Ladies and gentlemen, especially those who are married or cohabiting, how do you handle bills in the house?
This is one area that needs Solomon’s wisdom, otherwise things will fall apart, not only in Chinua Achebe’s book but also in your house. Unless, of course, you have a partner who is one of those extraordinary humans from heaven but found themselves on earth.
You know the way we were brought up knowing that the man is the head of the house? So many women have let that sink into their systems such that they will never use their cash to settle bills in the house -- even when all they need to use is common sense!
I have encountered a woman sitting in a dark house because the prepaid electricity tokens had ran out. She had the money to buy more tokens but since ‘the man is the head of the house’, she sat and waited for the man to get back home and purchase the tokens.
I mean, ladies, how can you be so mean to yourself? These are the same people who would report to boarding school with goodies and then keep them intact till closing day, only to carry them back home. You are allowed to be mean, just don’t go beyond realistic limits.
Another one was comfortable being locked out of their house because they had rent arrears yet she had enough money to bail out the situation. In her mind, that was supposed to be done by her husband and not her. She packed her bags and went to ‘mark time’ at a friend’s house as she waited for the husband to regain his financial muscle and save the situation.

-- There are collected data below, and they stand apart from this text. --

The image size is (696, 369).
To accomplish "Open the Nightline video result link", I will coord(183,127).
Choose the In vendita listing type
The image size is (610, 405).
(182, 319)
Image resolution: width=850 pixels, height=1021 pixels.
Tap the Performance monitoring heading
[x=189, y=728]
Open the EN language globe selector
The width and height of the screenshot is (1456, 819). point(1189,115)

I am not going to blame any of these ladies yet because they probably have never been educated on what really happens in a marriage setting. I was in their shoes at one time. I had some money with me but my husband had not given me any cash for upkeep.
Please don’t ask me which husband, I already said here enough times that I was once married until we both realised that we were never meant to be.

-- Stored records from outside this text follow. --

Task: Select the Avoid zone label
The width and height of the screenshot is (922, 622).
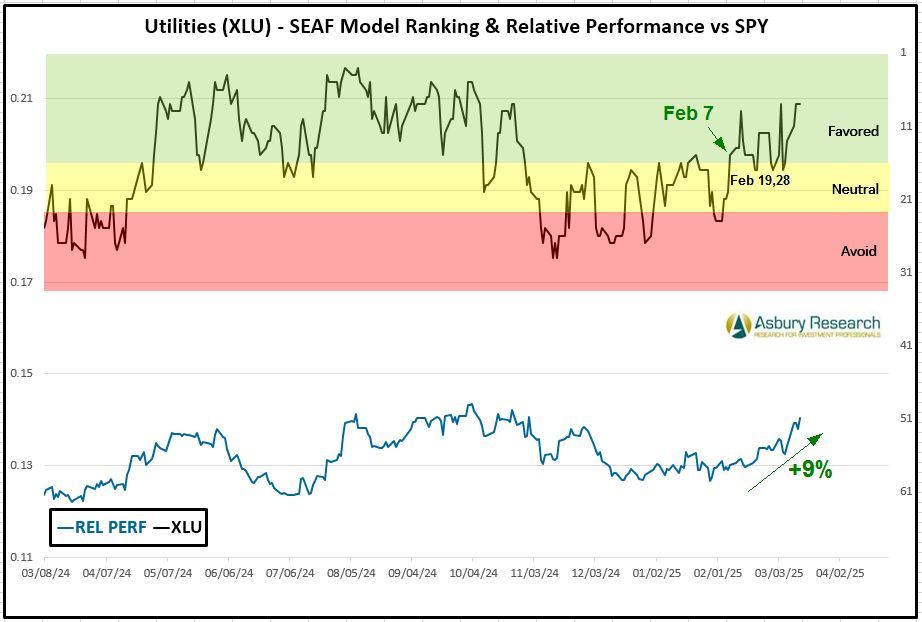Action: click(858, 251)
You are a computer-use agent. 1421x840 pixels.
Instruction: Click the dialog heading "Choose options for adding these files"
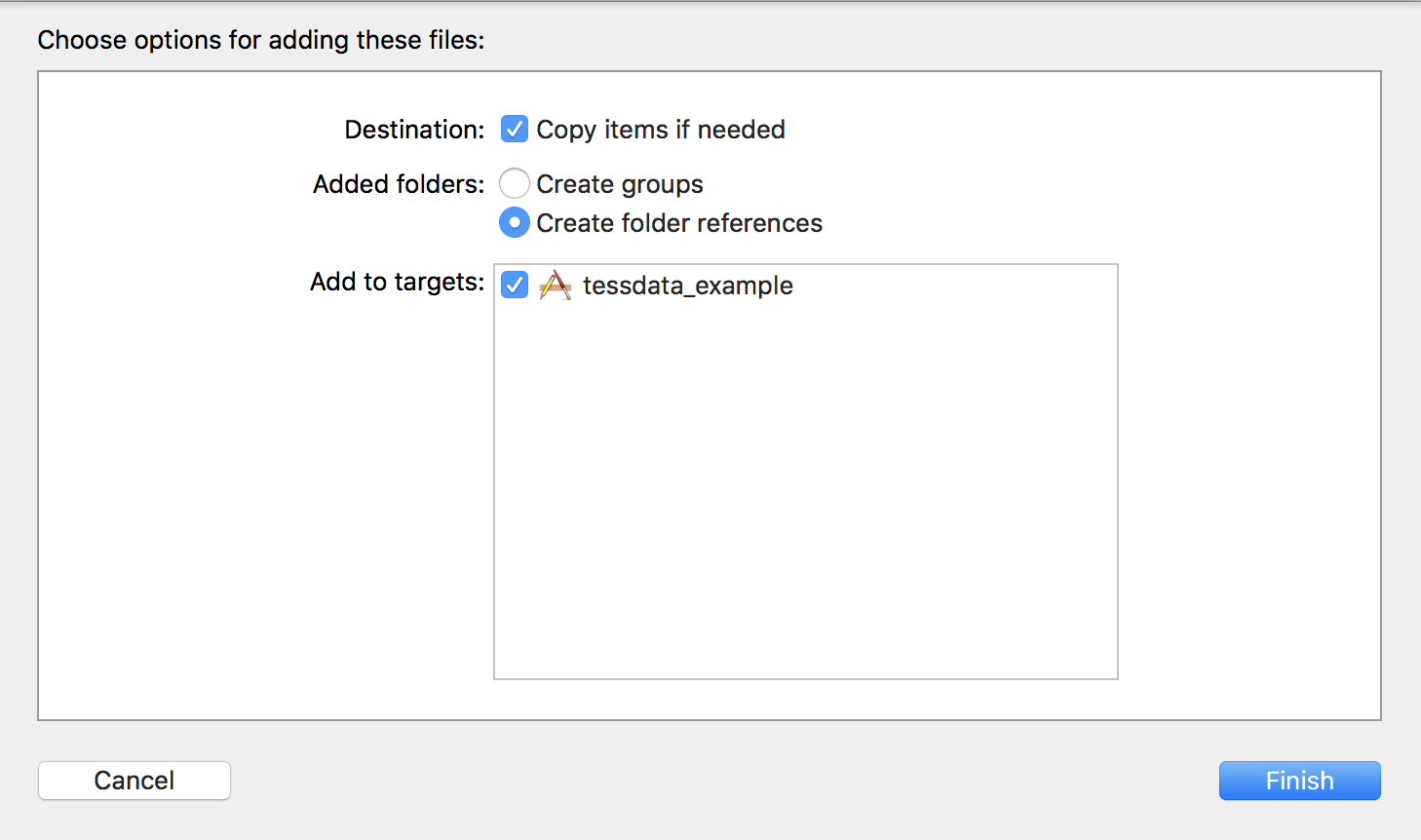pyautogui.click(x=260, y=40)
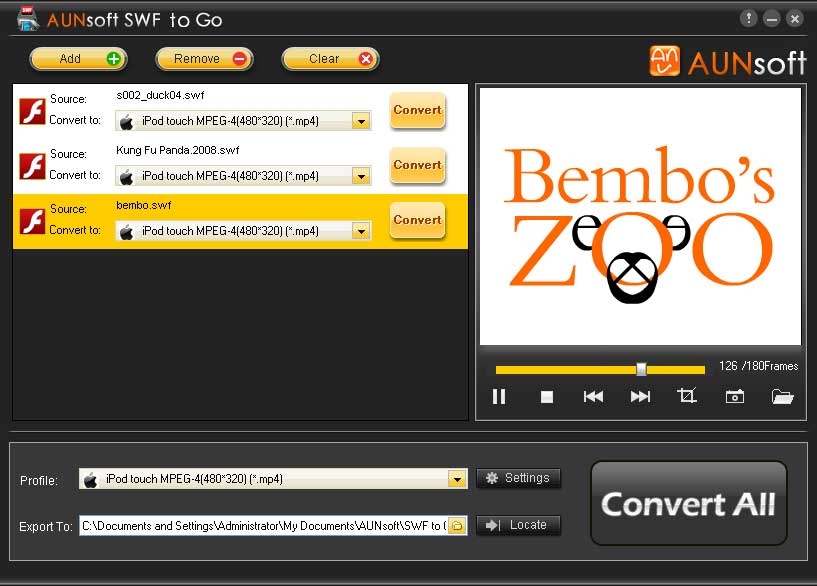Expand format dropdown for s002_duck04.swf
Viewport: 817px width, 586px height.
click(361, 121)
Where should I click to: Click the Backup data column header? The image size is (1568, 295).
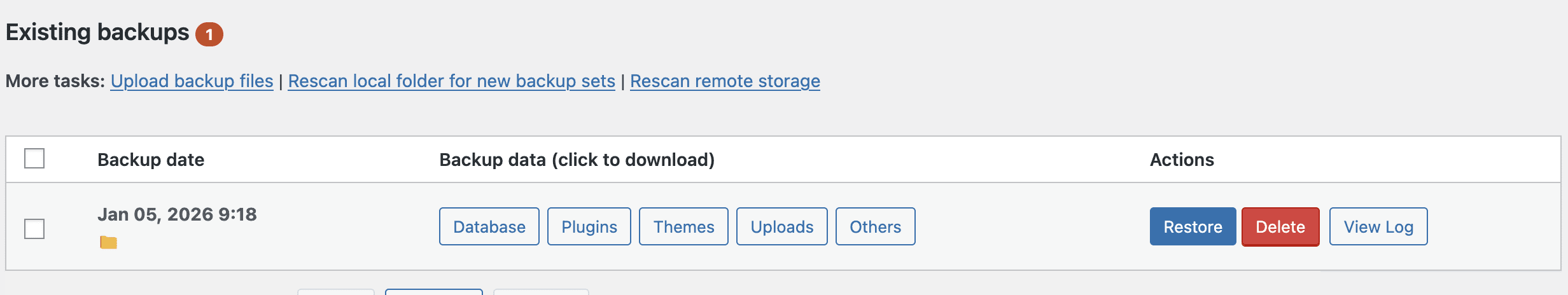pos(577,160)
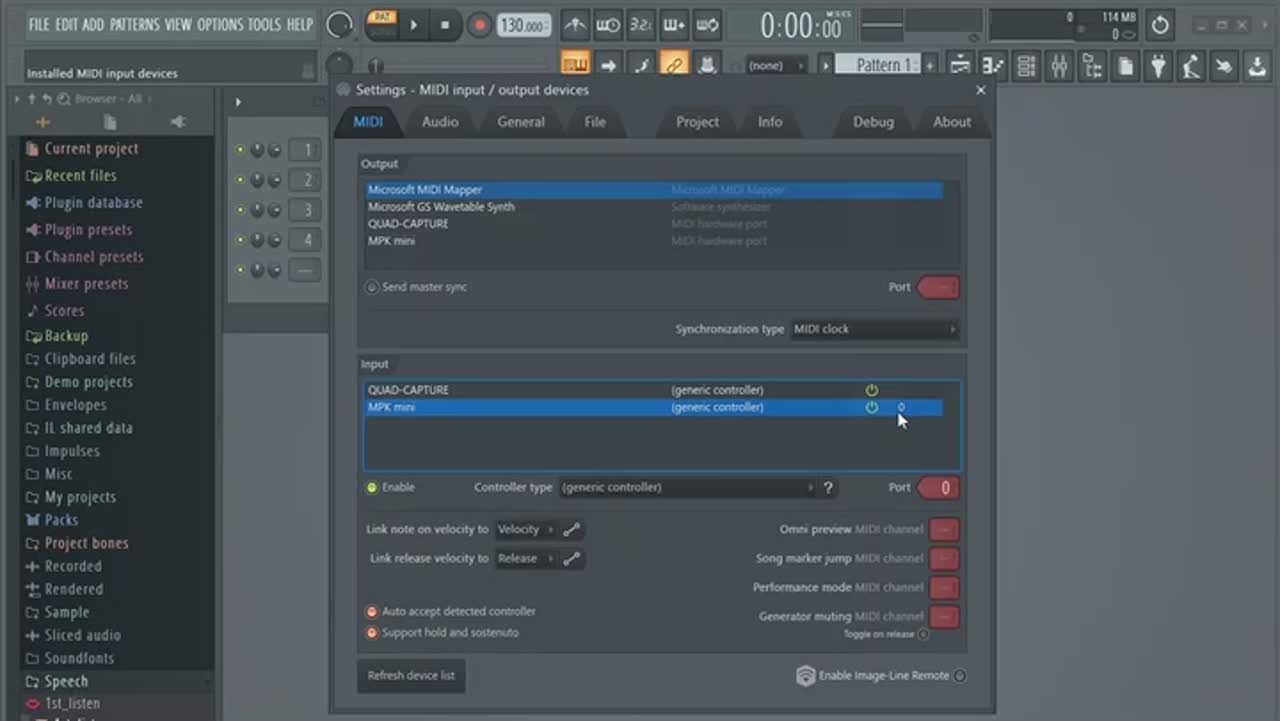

So here I was, jobless but had some cash with me. I could not reach my man on phone and so I sat there waiting for him to get back home from work so that he could give me the cash to get some food.
Keep in mind that I was hungry! He showed up some minutes past 9pm and was shocked to find me lying on the couch crying because I was hungry. He asked me why I didn’t use the money I had to buy food and I innocently told him that was my money! Thank God I was married to a heaven-sent man.

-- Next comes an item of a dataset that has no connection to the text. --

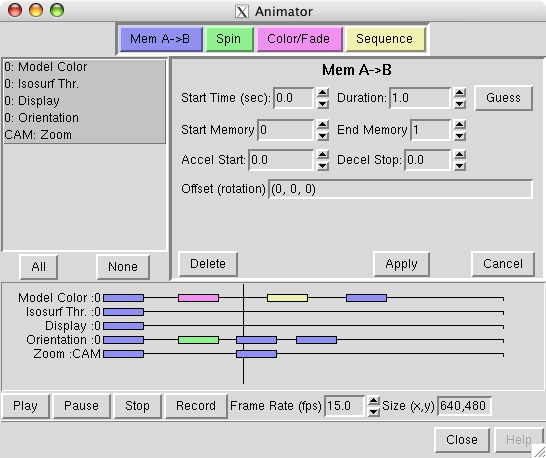Image resolution: width=546 pixels, height=458 pixels.
Task: Increment the End Memory stepper up
Action: coord(460,124)
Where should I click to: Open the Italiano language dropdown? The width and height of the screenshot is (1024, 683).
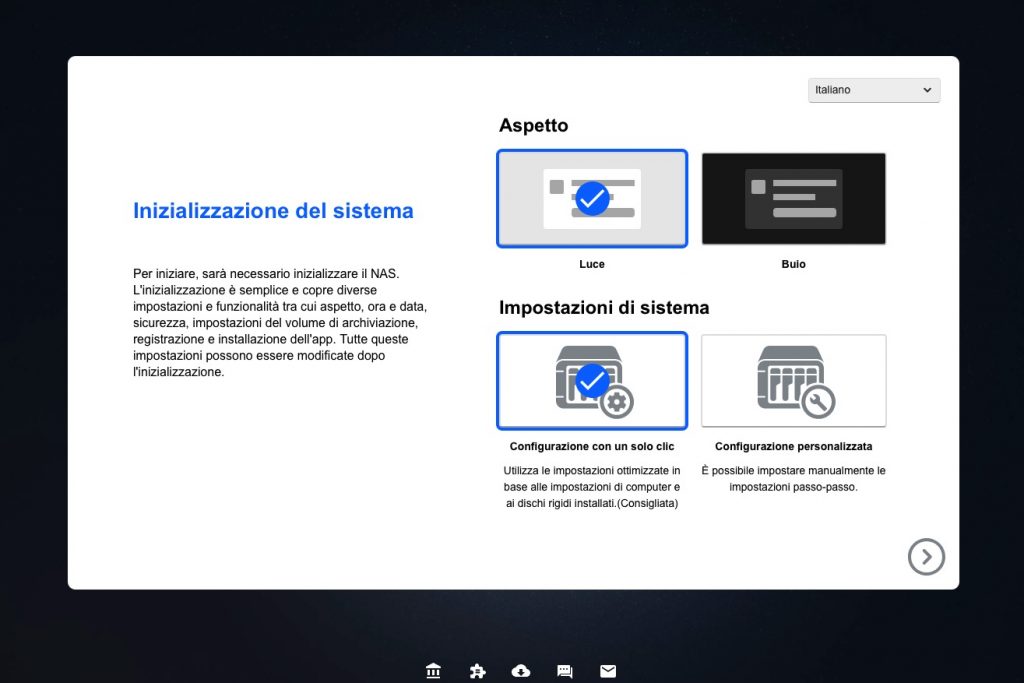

He sat me down and explained what marriage, bills and money entailed. I was quite young by the way, although I was old enough for marriage. From that day on, I taught myself how to handle such situations before hell breaks loose.
Now this goes out to all the women who ride on the ‘a man is the head of the house’ line to make other humans suffer. This is the time to rise above such reasoning and embrace some togetherness.
No need sitting pretty as your children stare at a blank TV because the subscription has expired and only your man can renew it. By the way, why do women act like if we settle any bill in the house, we have done the occupants a favour?
Then we have those who will settle the bill but then later ask for a refund from their men. Sometimes I look at men and wish to give them all a group hug. These humans go through a lot. Imagine your wife paying school fees for your child then coming to claim it from you.
Some even pay the fees and make an arrangement with the children to lie that they still have arrears so that their fathers can give them the money and they in turn take it back to their mothers!
You all should realise Jesus did not die for this. If you have money and a situation arises and you are in a position to save face, do it. So what if your husband never regains his financial stability? Will you stay hungry forever? We are all fighting Corona, let’s not make it any harder for our men. Let’s lend a helping hand. After all, aren’t we in love with them?